Le sens de circulation d’un pays est avant tout le résultat de son histoire, de son héritage militaire, de ses traditions équestres et, plus tard, de ses choix politiques et industriels. C’est pourquoi cette diversité perdure encore aujourd’hui. La route, elle, reste la même. Seuls changent le côté où l’on roule… et la place du conducteur.

Pour le côté plaisant de l’histoire, il existe au Royaume-Uni, en plein coeur de Londres, une rue où l’on roule à droite. Il s’agit de Savoy Court, une rue privée qui mène au mythique Savoy Hotel où fut célébrée en 1927 la victoire aux 24h du Mans de l’équipage Dudley Benjafield / Sammy Davis au volant de leur Bentley 3 Litre. Depuis plus de cent ans, les véhicules, d’abord hippomobiles puis à moteur, entrent en quittant le Strand dans Savoy Court en s’engageant sur la droite.

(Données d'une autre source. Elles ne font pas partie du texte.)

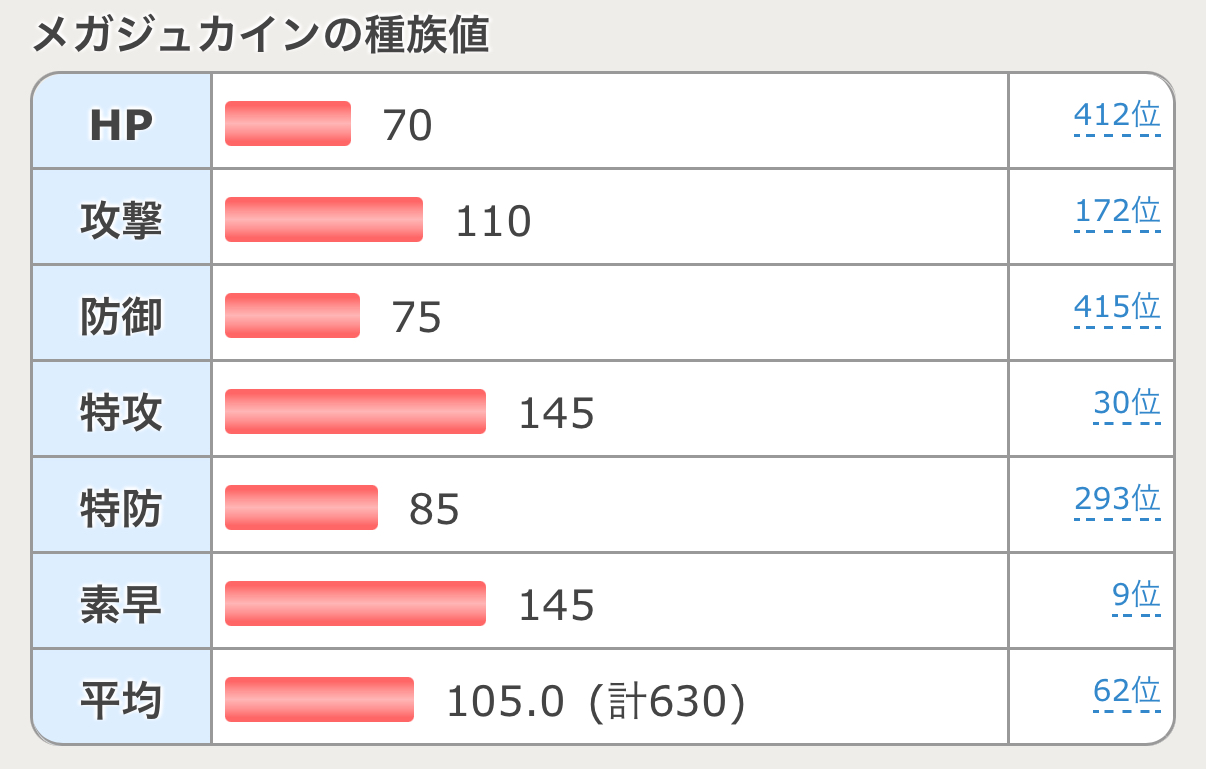Viewport: 1206px width, 769px height.
Task: Click the red 素早 stat bar
Action: pos(355,604)
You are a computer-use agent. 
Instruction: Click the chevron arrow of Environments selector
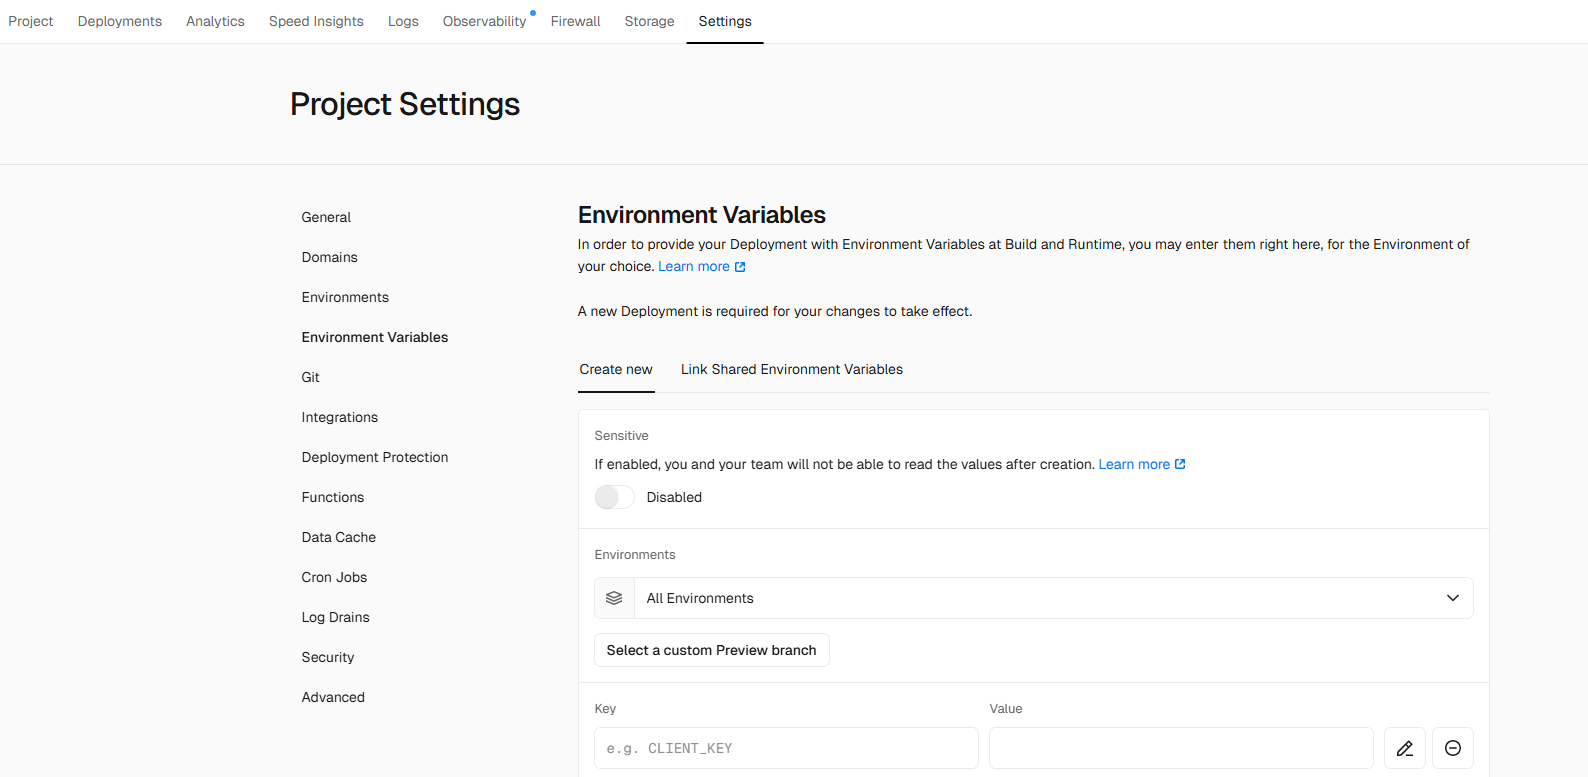pos(1452,598)
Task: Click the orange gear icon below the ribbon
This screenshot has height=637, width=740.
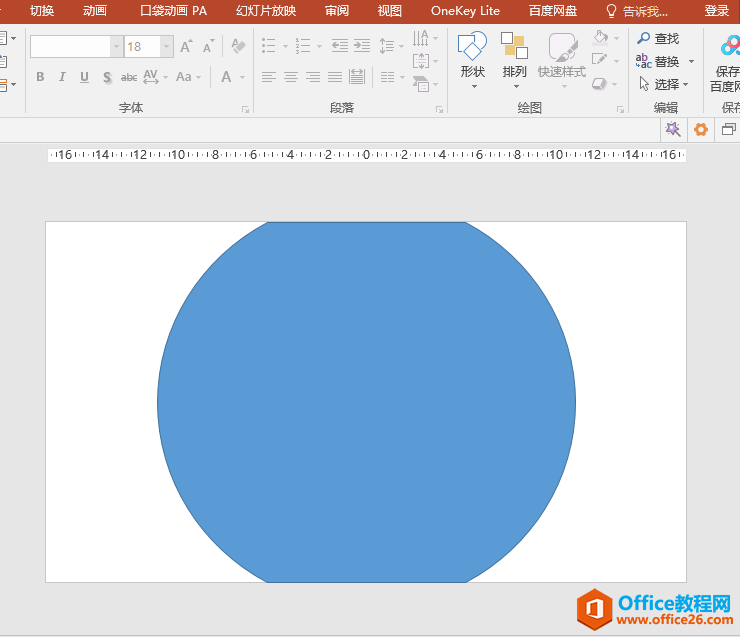Action: click(x=701, y=130)
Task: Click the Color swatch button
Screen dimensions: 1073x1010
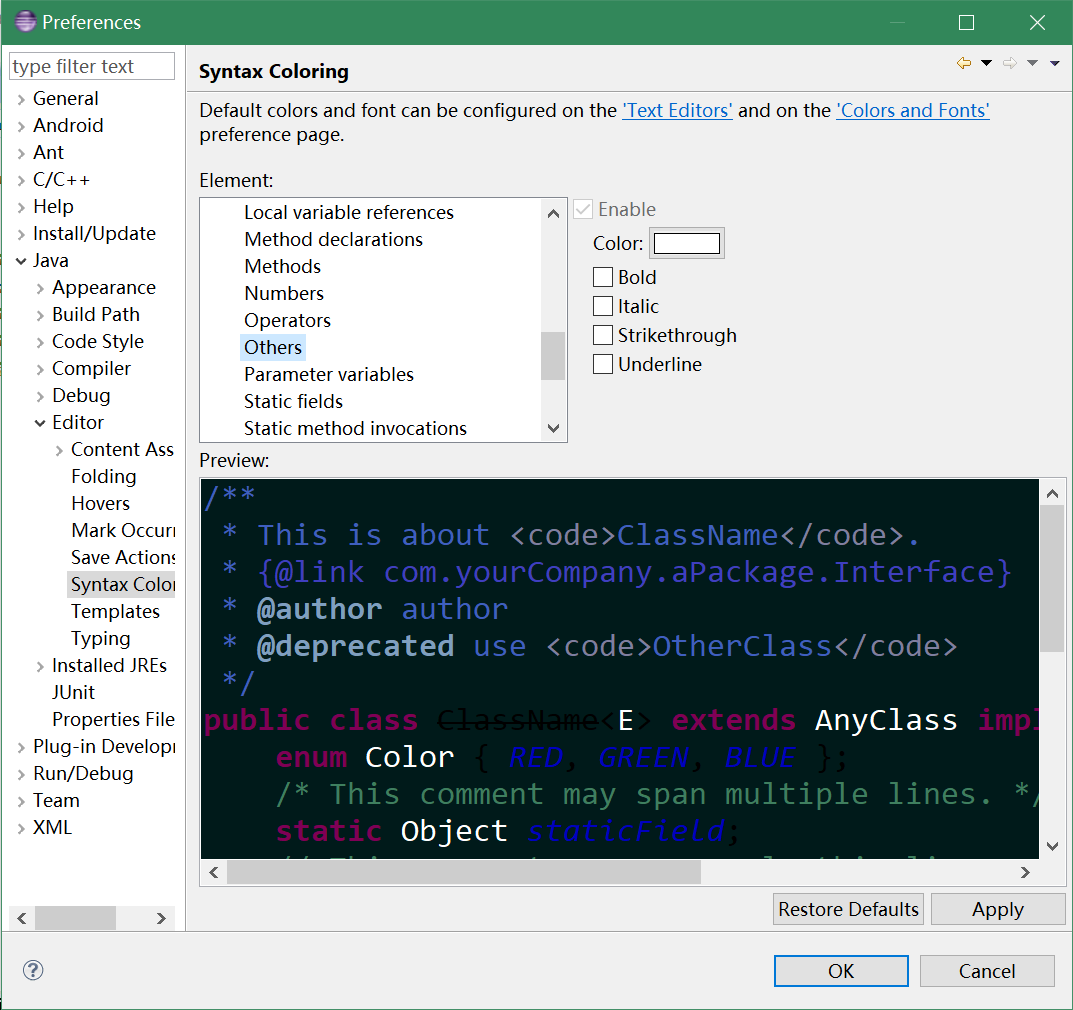Action: (x=686, y=243)
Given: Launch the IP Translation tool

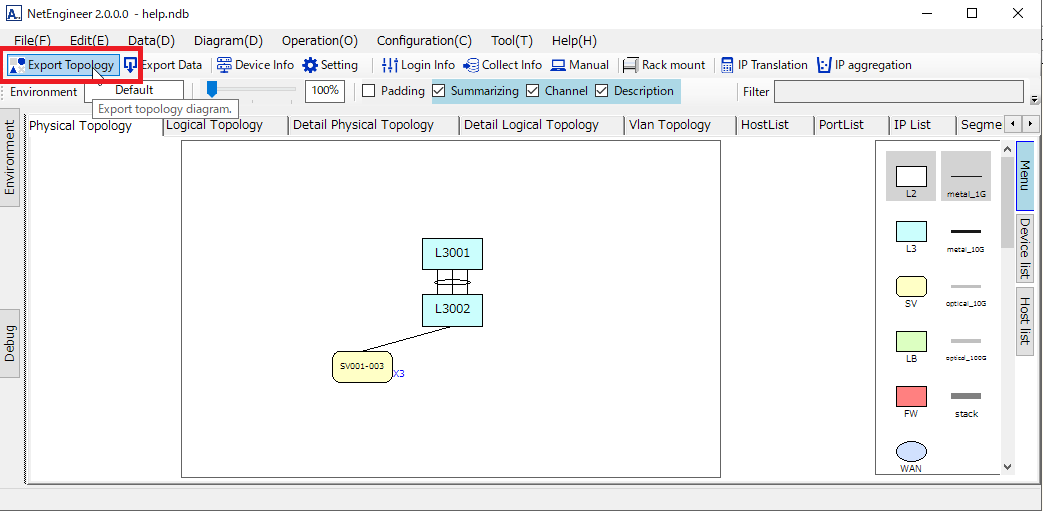Looking at the screenshot, I should click(727, 65).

L’entrée de l’hôtel Savoy à Londres – Image: Matt Brown

Cette singularité a même fait l’objet d’une loi spéciale au Parlement en 1902. Elle autorise cette pratique qui permet aux fiacres puis aux taxis de déposer leurs augustes clients du bon côté devant leur établissement préféré. Ils n’ont ainsi pas besoin de descendre pour leur ouvrir la porte et le passager peut descendre sans faire le tour du véhicule, les dames étant par habitude et tradition toujours assises derrière le chauffeur.